I remember that being true of early ChatGPT, but it's certainly not true anymore; GPT 4o and 5 have tagged along with me through all of MathAcademy MFII, MFIII, and MFML (this is roughly undergrad Calc 2 and then like half a stat class and 2/3rds of a linear algebra class) and I can't remember it getting anything wrong.

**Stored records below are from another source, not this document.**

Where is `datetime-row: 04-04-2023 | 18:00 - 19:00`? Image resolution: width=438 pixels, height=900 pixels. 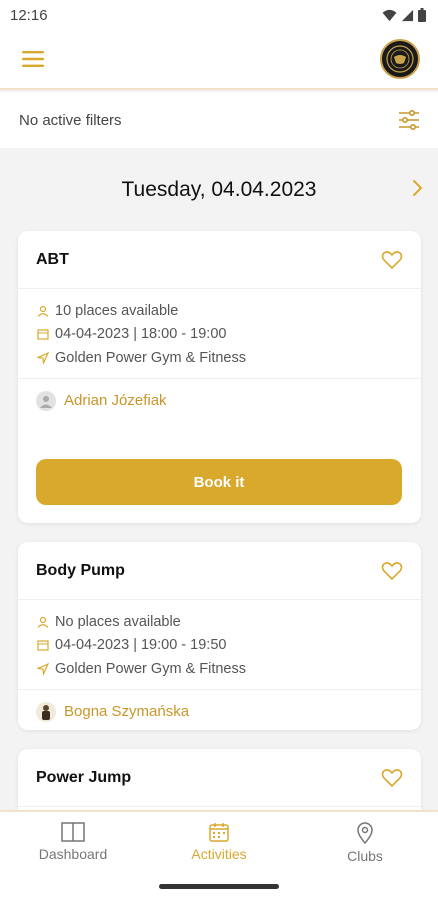
datetime-row: 04-04-2023 | 18:00 - 19:00 is located at coordinates (220, 335).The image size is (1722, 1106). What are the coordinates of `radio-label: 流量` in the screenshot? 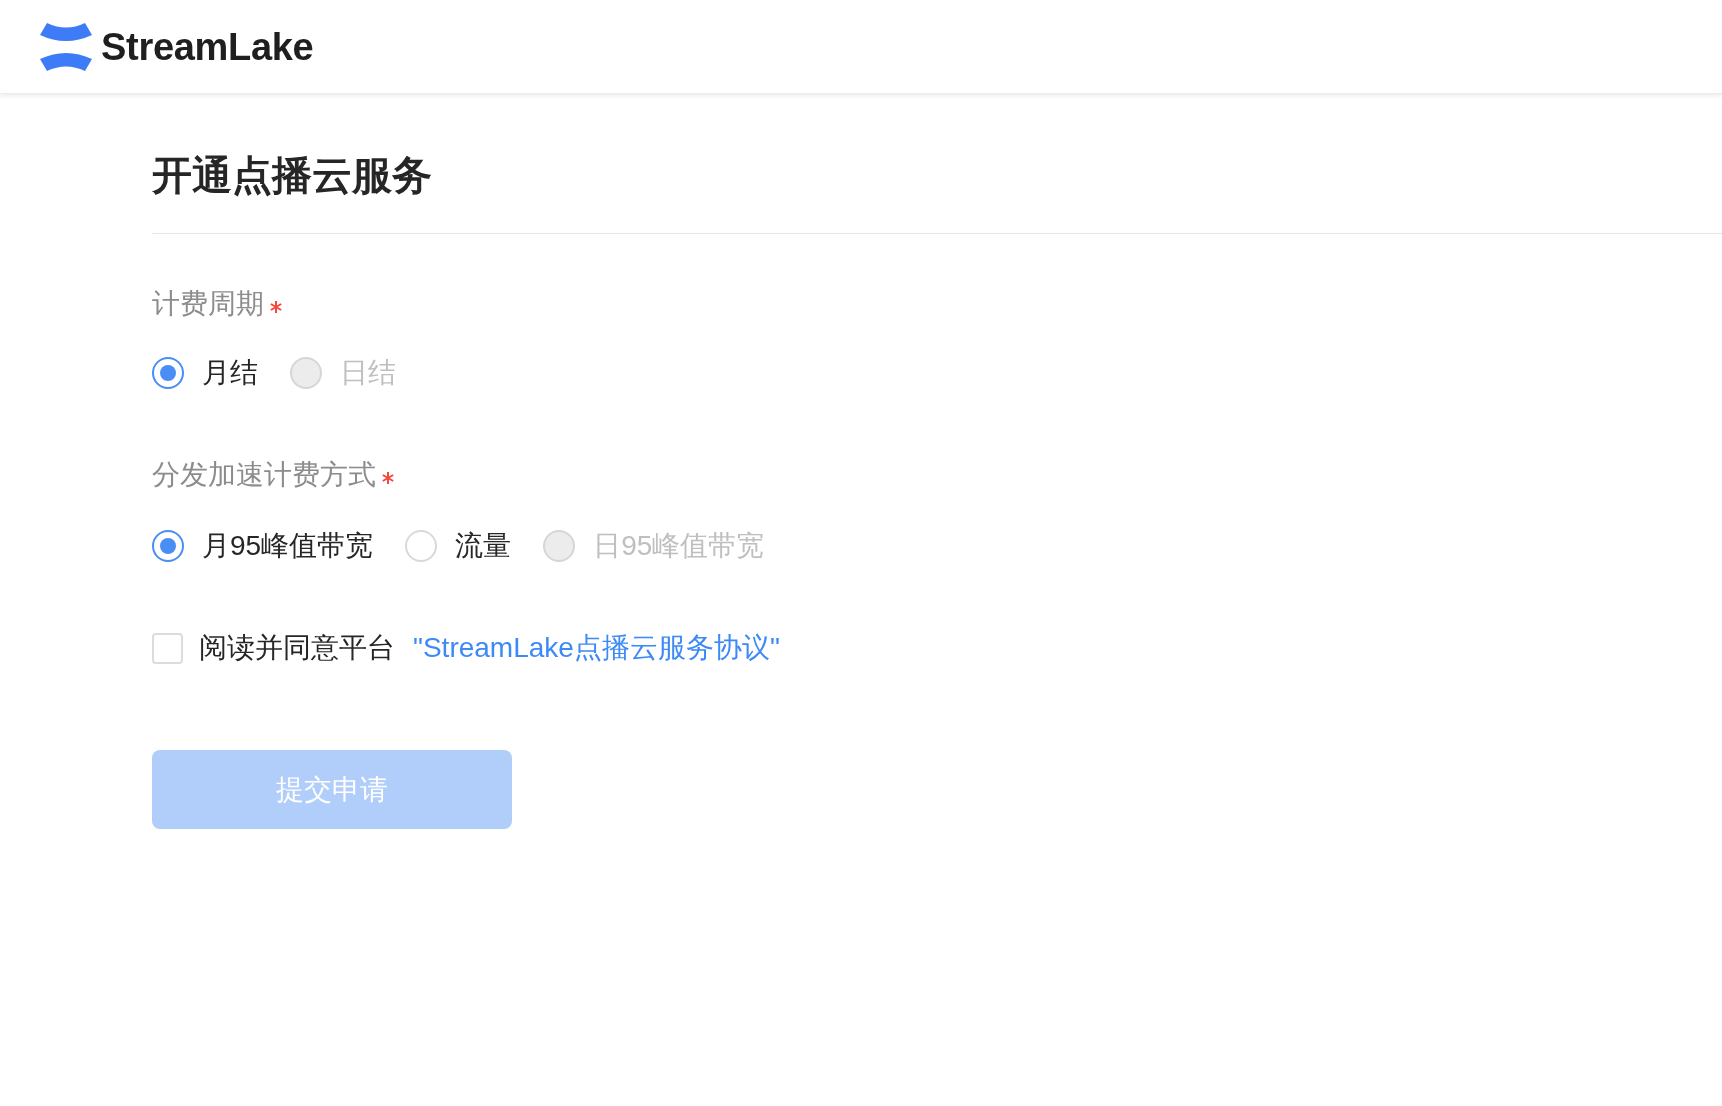 It's located at (484, 546).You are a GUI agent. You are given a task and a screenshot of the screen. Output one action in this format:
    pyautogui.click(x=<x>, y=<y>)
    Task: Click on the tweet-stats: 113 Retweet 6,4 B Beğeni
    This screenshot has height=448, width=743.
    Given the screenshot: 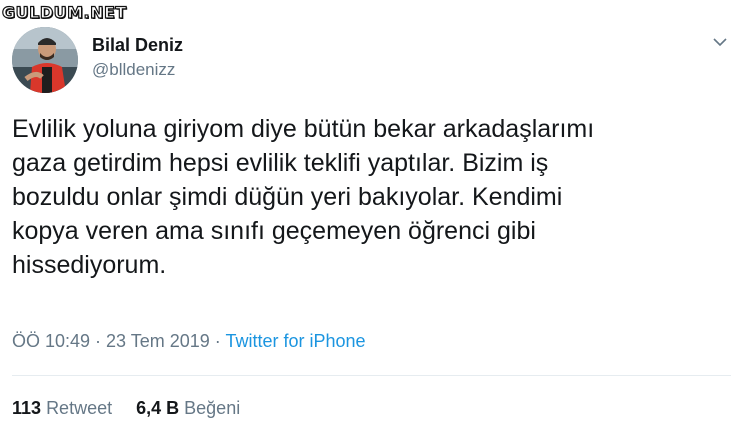 What is the action you would take?
    pyautogui.click(x=126, y=408)
    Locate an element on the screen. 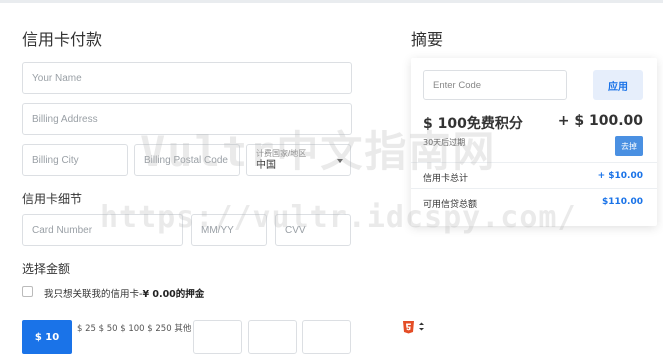 This screenshot has height=357, width=663. html5-icon is located at coordinates (414, 327). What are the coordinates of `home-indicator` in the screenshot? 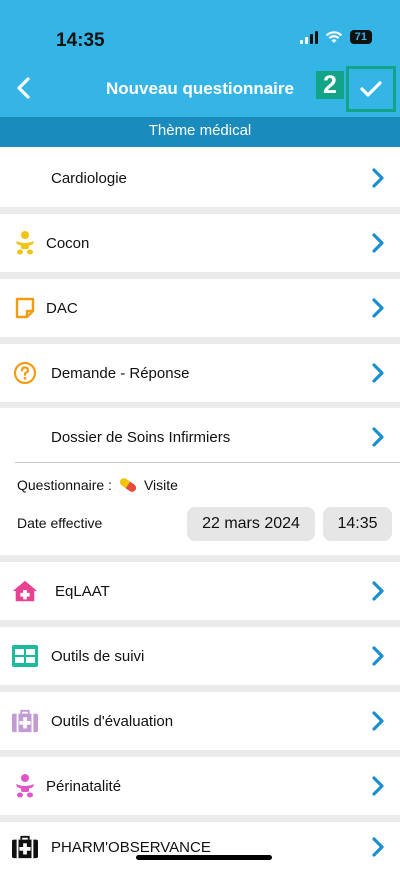 It's located at (204, 858). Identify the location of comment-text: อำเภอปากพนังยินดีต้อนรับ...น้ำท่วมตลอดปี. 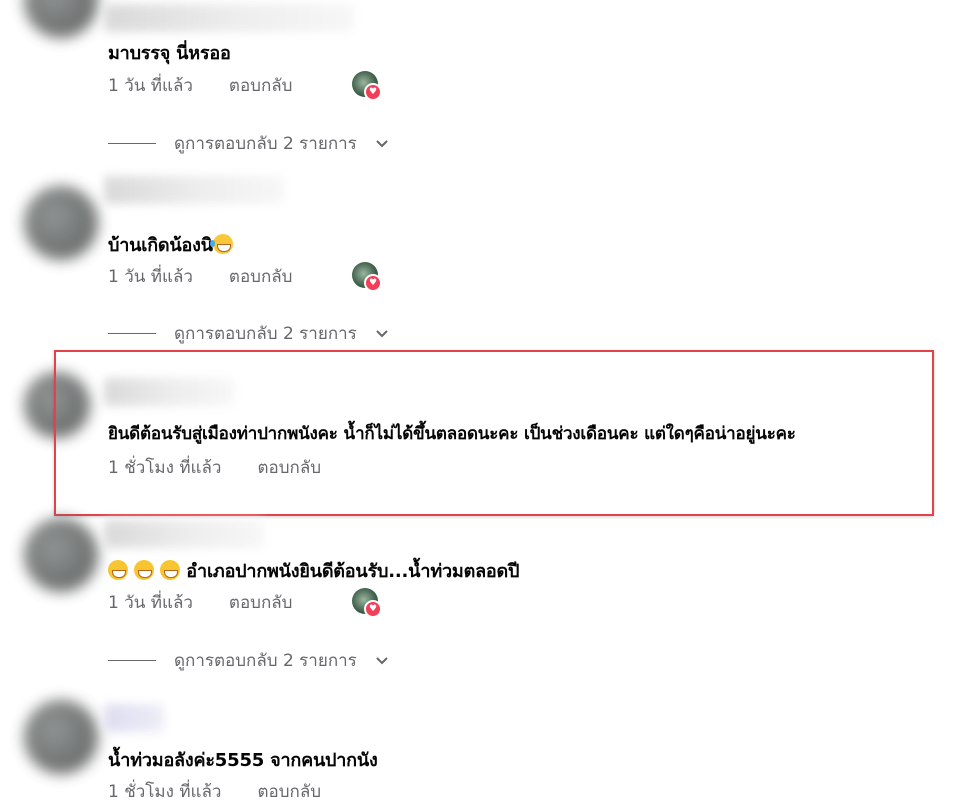
(314, 570).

Presumably this is all a consequence of better tool call training and better math tool calls behind the scenes, but: they're really good at math stuff now, including checking my proofs (of course, the proof stuff I've had to do is extremely boring and nothing resembling actual science; I'm just saying, they don't make 7th-grader mistakes anymore.)
LLMs have improved so much the original ChatGPT isn't relevant.
My favorite early chatgpt math problem was "prove there exists infinitely many even primes" . Easy! Take a finite set of even primes, multiply them and add one to get a number with a new even prime factor.
Of course, it's gotten a bit better than this.